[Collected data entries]
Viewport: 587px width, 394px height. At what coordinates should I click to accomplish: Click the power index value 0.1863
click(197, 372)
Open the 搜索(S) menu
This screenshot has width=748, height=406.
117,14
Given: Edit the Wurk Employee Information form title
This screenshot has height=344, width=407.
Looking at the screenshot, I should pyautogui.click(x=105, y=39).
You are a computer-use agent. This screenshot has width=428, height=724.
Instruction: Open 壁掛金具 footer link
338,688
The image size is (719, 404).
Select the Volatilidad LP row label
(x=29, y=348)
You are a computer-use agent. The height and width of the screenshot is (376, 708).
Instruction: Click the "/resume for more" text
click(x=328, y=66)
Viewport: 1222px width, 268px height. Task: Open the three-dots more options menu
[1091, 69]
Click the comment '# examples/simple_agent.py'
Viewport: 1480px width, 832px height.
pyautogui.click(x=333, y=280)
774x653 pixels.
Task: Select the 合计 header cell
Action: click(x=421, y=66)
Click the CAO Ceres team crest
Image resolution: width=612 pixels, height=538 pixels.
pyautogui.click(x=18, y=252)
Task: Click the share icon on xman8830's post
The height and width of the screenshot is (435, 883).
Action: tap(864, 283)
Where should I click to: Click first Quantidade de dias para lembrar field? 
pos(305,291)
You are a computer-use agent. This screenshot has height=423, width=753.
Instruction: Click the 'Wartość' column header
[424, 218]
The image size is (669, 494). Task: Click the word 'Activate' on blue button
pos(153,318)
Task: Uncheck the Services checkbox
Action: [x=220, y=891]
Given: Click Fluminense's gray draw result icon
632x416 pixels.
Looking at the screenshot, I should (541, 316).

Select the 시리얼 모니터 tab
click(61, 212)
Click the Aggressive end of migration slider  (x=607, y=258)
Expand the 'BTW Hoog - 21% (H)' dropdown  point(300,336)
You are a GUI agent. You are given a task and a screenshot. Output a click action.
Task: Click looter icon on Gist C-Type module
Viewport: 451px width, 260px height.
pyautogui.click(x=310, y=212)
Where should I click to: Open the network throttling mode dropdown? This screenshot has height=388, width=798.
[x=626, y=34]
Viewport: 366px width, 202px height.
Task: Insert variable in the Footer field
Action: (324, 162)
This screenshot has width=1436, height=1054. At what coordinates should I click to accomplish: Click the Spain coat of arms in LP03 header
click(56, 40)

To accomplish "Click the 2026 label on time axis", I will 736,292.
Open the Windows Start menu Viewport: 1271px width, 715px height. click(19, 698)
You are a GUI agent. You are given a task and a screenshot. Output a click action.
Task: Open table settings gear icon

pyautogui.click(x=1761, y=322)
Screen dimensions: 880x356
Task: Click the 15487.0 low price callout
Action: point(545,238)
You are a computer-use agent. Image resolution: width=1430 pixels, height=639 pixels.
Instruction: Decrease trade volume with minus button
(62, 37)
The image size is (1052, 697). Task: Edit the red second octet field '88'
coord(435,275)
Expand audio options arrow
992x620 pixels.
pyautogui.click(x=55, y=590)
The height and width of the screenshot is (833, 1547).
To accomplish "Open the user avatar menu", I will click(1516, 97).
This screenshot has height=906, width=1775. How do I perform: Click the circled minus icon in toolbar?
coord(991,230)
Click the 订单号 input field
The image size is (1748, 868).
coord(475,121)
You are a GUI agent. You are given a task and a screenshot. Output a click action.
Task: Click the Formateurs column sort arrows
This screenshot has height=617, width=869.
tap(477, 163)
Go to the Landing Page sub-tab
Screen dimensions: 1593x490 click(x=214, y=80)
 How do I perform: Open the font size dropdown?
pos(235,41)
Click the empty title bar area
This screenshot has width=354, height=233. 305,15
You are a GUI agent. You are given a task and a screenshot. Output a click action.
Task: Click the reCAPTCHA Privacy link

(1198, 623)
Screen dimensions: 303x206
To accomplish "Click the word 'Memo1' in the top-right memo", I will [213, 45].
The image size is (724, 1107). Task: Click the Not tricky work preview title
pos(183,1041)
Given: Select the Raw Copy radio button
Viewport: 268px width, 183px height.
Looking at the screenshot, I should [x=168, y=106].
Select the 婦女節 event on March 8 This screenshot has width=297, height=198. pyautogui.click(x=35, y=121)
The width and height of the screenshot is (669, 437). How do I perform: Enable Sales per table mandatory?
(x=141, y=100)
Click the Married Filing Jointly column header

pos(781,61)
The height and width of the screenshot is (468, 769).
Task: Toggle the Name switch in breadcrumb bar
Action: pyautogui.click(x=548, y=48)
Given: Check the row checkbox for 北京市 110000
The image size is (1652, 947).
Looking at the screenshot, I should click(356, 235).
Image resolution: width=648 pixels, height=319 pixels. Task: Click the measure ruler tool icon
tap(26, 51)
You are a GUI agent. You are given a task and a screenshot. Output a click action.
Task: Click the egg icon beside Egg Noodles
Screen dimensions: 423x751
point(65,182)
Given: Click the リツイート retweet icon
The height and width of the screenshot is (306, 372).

» WHAT THE TASK ASKS:
All of the lines above need to be given again exactly.

» EXPECTED ANSWER:
Viewport: 587px width, 394px height. At what coordinates should I click to accomplish: Click the power index value 0.1863
click(197, 372)
Open the 搜索(S) menu
This screenshot has width=748, height=406.
117,14
Given: Edit the Wurk Employee Information form title
This screenshot has height=344, width=407.
Looking at the screenshot, I should pyautogui.click(x=105, y=39).
You are a computer-use agent. This screenshot has width=428, height=724.
Instruction: Open 壁掛金具 footer link
338,688
The image size is (719, 404).
Select the Volatilidad LP row label
(x=29, y=348)
You are a computer-use agent. The height and width of the screenshot is (376, 708).
Instruction: Click the "/resume for more" text
click(x=328, y=66)
Viewport: 1222px width, 268px height. Task: Open the three-dots more options menu
[1091, 69]
Click the comment '# examples/simple_agent.py'
Viewport: 1480px width, 832px height.
pyautogui.click(x=333, y=280)
774x653 pixels.
Task: Select the 合计 header cell
Action: click(x=421, y=66)
Click the CAO Ceres team crest
Image resolution: width=612 pixels, height=538 pixels.
pyautogui.click(x=18, y=252)
Task: Click the share icon on xman8830's post
The height and width of the screenshot is (435, 883).
Action: tap(864, 283)
Where should I click to: Click first Quantidade de dias para lembrar field? 
pos(305,291)
You are a computer-use agent. This screenshot has height=423, width=753.
Instruction: Click the 'Wartość' column header
[424, 218]
The image size is (669, 494). Task: Click the word 'Activate' on blue button
pos(153,318)
Task: Uncheck the Services checkbox
Action: [x=220, y=891]
Given: Click Fluminense's gray draw result icon
632x416 pixels.
Looking at the screenshot, I should (541, 316).

Select the 시리얼 모니터 tab
click(61, 212)
Click the Aggressive end of migration slider  (x=607, y=258)
Expand the 'BTW Hoog - 21% (H)' dropdown  point(300,336)
You are a GUI agent. You are given a task and a screenshot. Output a click action.
Task: Click looter icon on Gist C-Type module
Viewport: 451px width, 260px height.
pyautogui.click(x=310, y=212)
Where should I click to: Open the network throttling mode dropdown? This screenshot has height=388, width=798.
[x=626, y=34]
Viewport: 366px width, 202px height.
Task: Insert variable in the Footer field
Action: (324, 162)
This screenshot has width=1436, height=1054. At what coordinates should I click to accomplish: Click the Spain coat of arms in LP03 header
click(56, 40)

To accomplish "Click the 2026 label on time axis", I will 736,292.
Open the Windows Start menu Viewport: 1271px width, 715px height. click(19, 698)
You are a GUI agent. You are given a task and a screenshot. Output a click action.
Task: Open table settings gear icon

pyautogui.click(x=1761, y=322)
Screen dimensions: 880x356
Task: Click the 15487.0 low price callout
Action: point(545,238)
You are a computer-use agent. Image resolution: width=1430 pixels, height=639 pixels.
Instruction: Decrease trade volume with minus button
(62, 37)
The image size is (1052, 697). Task: Edit the red second octet field '88'
coord(435,275)
Expand audio options arrow
992x620 pixels.
pyautogui.click(x=55, y=590)
The height and width of the screenshot is (833, 1547).
To accomplish "Open the user avatar menu", I will click(1516, 97).
This screenshot has height=906, width=1775. How do I perform: Click the circled minus icon in toolbar?
coord(991,230)
Click the 订单号 input field
The image size is (1748, 868).
coord(475,121)
You are a GUI agent. You are given a task and a screenshot. Output a click action.
Task: Click the Formateurs column sort arrows
This screenshot has height=617, width=869.
tap(477, 163)
Go to the Landing Page sub-tab
Screen dimensions: 1593x490 click(x=214, y=80)
 How do I perform: Open the font size dropdown?
pos(235,41)
Click the empty title bar area
This screenshot has width=354, height=233. 305,15
You are a GUI agent. You are given a task and a screenshot. Output a click action.
Task: Click the reCAPTCHA Privacy link

(1198, 623)
Screen dimensions: 303x206
To accomplish "Click the word 'Memo1' in the top-right memo", I will [213, 45].
The image size is (724, 1107). Task: Click the Not tricky work preview title
pos(183,1041)
Given: Select the Raw Copy radio button
Viewport: 268px width, 183px height.
Looking at the screenshot, I should [x=168, y=106].
Select the 婦女節 event on March 8 This screenshot has width=297, height=198. pyautogui.click(x=35, y=121)
The width and height of the screenshot is (669, 437). How do I perform: Enable Sales per table mandatory?
(x=141, y=100)
Click the Married Filing Jointly column header

pos(781,61)
The height and width of the screenshot is (468, 769).
Task: Toggle the Name switch in breadcrumb bar
Action: pyautogui.click(x=548, y=48)
Given: Check the row checkbox for 北京市 110000
The image size is (1652, 947).
Looking at the screenshot, I should click(356, 235).
Image resolution: width=648 pixels, height=319 pixels. Task: Click the measure ruler tool icon
tap(26, 51)
You are a GUI agent. You are given a task and a screenshot. Output a click action.
Task: Click the egg icon beside Egg Noodles
Screen dimensions: 423x751
point(65,182)
Given: Click the リツイート retweet icon
The height and width of the screenshot is (306, 372).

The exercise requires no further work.